BURDUR'da doğa dostu proje olarak kurulan Lisinia Doğa Yaşam Alanı'nda, 2015 yılında göl ve yer altı su kaynaklarının hızla kuruması nedeniyle susuz tarım uygulaması olarak başlayan lavanta üretimi, yıllar içinde ülke geneline yayıldı.Türkiye'de şu an 20 bin dekar alanda lavanta üretiliyor. Türkiye yıllık lavanta yağı ihtiyacını da karşılayabilir duruma geldi.

### Veri Bölümü
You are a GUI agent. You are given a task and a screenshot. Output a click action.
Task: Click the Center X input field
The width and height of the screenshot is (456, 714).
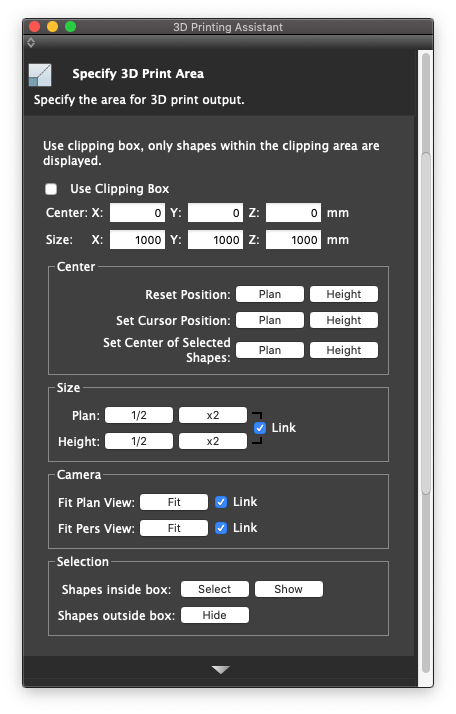[137, 213]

### Görevler
(a) Lavanta üretimiyle ilgili metne göre aşağıdaki soruları kısaca yanıtlayın.
(i) Lavanta üretimi Burdur'da hangi alanda başladı?
(ii) Türkiye'de şu an kaç dekar alanda lavanta üretiliyor?
(iii) Türkiye yıllık olarak hangi ürünün ihtiyacını karşılayabilir duruma geldi?
(b) Lavanta üretimiyle ilgili metnin devamını yazın.

### Görev Yanıtları
(a)
(i) Lisinia Doğa Yaşam Alanı'nda.
(ii) 20 bin dekar alanda.
(iii) Lavanta yağının.

(b)
Hem görselliğiyle ekoturizme katkısı hem de yağı başta olmak üzere kozmetik ve gıda sektörlerinde birçok alanda kullanılabilen lavanta üretimi, Türkiye'de ilk olarak Isparta'nın Keçiborlu ilçesine bağlı Kuyucak köyünde başladı. 2015'te aynı yöredeki Burdur'a bağlı Karakent köyünde doğa dostu proje olarak kurulan Lisinia Doğa Yaşam Alanı'nda, lavantanın farklı çeşitlerinin dikimi yapılarak yaklaşık 10 dönümde üretimde ilk adım atıldı. O yıllarda sadece Kuyucak'ta üretilen ve toplamda 2-3 bin dekar olan lavanta bahçeleri, bugün ülke genelinde birçok ilde yaygınlaştırıldı ve toplam üretim alanı 20 bin dekara yükseldi.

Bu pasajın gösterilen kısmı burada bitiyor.